▸ Collected data entries
┌────────

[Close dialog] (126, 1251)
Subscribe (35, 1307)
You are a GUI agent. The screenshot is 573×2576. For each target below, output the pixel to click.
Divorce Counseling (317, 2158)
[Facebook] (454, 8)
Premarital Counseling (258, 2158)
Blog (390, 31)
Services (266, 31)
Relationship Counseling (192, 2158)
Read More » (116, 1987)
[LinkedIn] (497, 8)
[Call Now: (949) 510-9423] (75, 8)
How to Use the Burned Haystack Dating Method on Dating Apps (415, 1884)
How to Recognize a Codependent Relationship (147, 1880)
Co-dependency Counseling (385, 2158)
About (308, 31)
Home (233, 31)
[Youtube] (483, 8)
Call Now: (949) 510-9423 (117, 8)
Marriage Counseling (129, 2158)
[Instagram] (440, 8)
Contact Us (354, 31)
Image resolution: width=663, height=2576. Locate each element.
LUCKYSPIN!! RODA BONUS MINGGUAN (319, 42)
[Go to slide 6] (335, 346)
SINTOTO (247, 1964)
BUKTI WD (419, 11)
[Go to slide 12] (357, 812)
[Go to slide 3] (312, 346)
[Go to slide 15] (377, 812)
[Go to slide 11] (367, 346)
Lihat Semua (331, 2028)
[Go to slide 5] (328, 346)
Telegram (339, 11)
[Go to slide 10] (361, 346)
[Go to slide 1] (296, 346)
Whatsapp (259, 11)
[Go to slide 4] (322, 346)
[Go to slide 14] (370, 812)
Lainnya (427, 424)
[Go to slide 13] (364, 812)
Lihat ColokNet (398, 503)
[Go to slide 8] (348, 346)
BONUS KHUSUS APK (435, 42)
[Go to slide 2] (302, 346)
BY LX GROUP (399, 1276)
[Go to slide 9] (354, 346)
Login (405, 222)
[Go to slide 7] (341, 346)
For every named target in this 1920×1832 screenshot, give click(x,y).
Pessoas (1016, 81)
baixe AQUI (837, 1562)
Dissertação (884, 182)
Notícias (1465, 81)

└────────

▸ Assignment
The answer must be a verbatim transcription of all the entries.

▸ Exercise solution
[Close dialog] (126, 1251)
Subscribe (35, 1307)
You are a GUI agent. The screenshot is 573×2576. For each target below, output the pixel to click.
Divorce Counseling (317, 2158)
[Facebook] (454, 8)
Premarital Counseling (258, 2158)
Blog (390, 31)
Services (266, 31)
Relationship Counseling (192, 2158)
Read More » (116, 1987)
[LinkedIn] (497, 8)
[Call Now: (949) 510-9423] (75, 8)
How to Use the Burned Haystack Dating Method on Dating Apps (415, 1884)
How to Recognize a Codependent Relationship (147, 1880)
Co-dependency Counseling (385, 2158)
About (308, 31)
Home (233, 31)
[Youtube] (483, 8)
Call Now: (949) 510-9423 (117, 8)
Marriage Counseling (129, 2158)
[Instagram] (440, 8)
Contact Us (354, 31)
Image resolution: width=663, height=2576. Locate each element.
LUCKYSPIN!! RODA BONUS MINGGUAN (319, 42)
[Go to slide 6] (335, 346)
SINTOTO (247, 1964)
BUKTI WD (419, 11)
[Go to slide 12] (357, 812)
[Go to slide 3] (312, 346)
[Go to slide 15] (377, 812)
[Go to slide 11] (367, 346)
Lihat Semua (331, 2028)
[Go to slide 5] (328, 346)
Telegram (339, 11)
[Go to slide 10] (361, 346)
[Go to slide 1] (296, 346)
Whatsapp (259, 11)
[Go to slide 4] (322, 346)
[Go to slide 14] (370, 812)
Lainnya (427, 424)
[Go to slide 13] (364, 812)
Lihat ColokNet (398, 503)
[Go to slide 8] (348, 346)
BONUS KHUSUS APK (435, 42)
[Go to slide 2] (302, 346)
BY LX GROUP (399, 1276)
[Go to slide 9] (354, 346)
Login (405, 222)
[Go to slide 7] (341, 346)
For every named target in this 1920×1832 screenshot, give click(x,y).
Pessoas (1016, 81)
baixe AQUI (837, 1562)
Dissertação (884, 182)
Notícias (1465, 81)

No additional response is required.